#### [Given request]
List each line in the items below that contains the string "screenshot", counting only matches with the same capitalization.

#### [Records to process]
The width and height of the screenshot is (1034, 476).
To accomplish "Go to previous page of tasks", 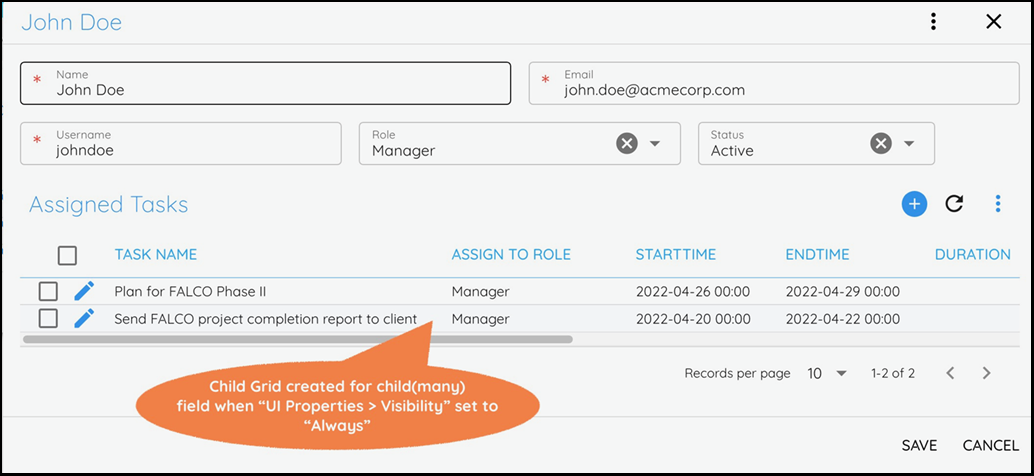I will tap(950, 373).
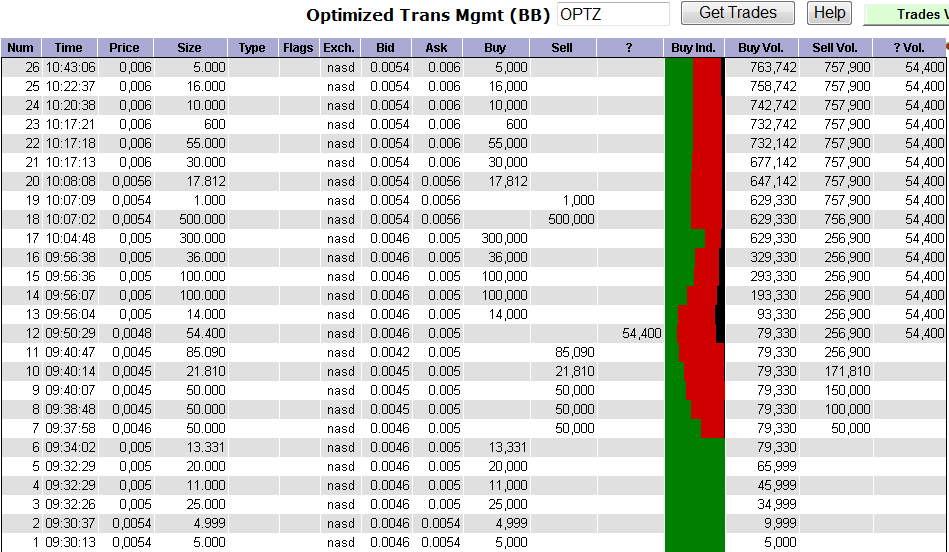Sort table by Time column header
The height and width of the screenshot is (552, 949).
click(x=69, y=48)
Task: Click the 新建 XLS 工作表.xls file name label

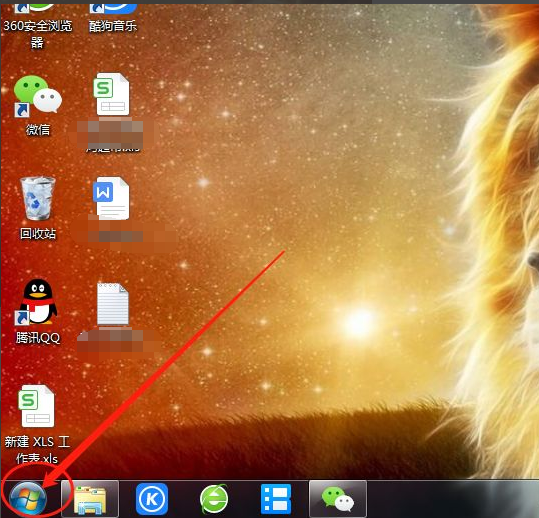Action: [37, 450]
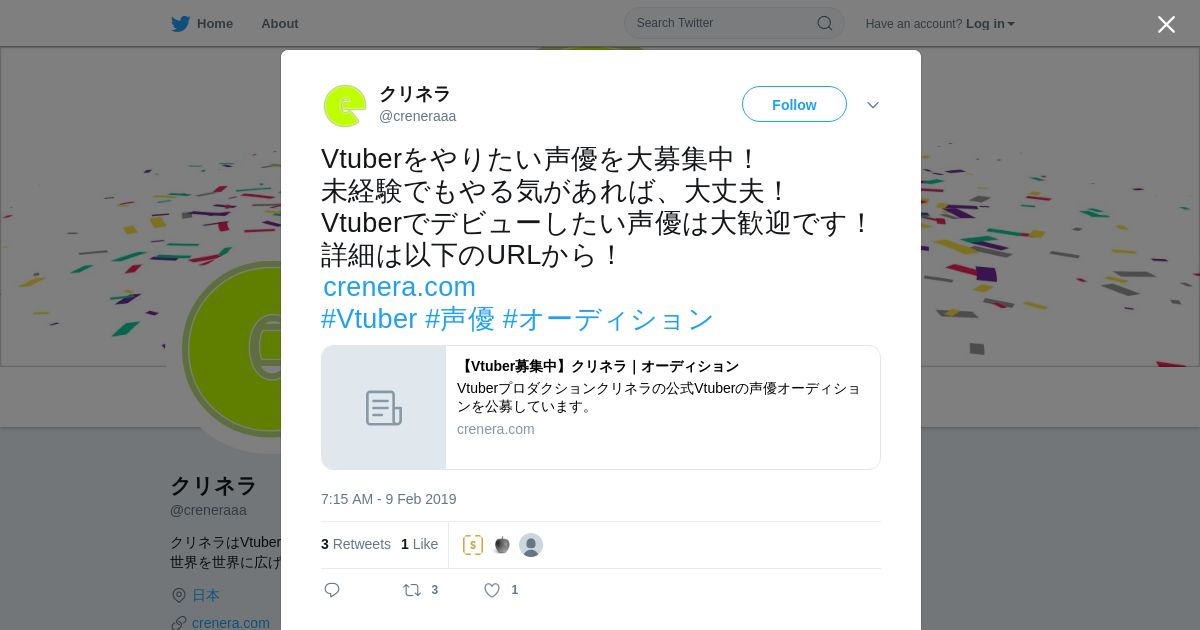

#### [In response]
The width and height of the screenshot is (1034, 476).
The height and width of the screenshot is (552, 949).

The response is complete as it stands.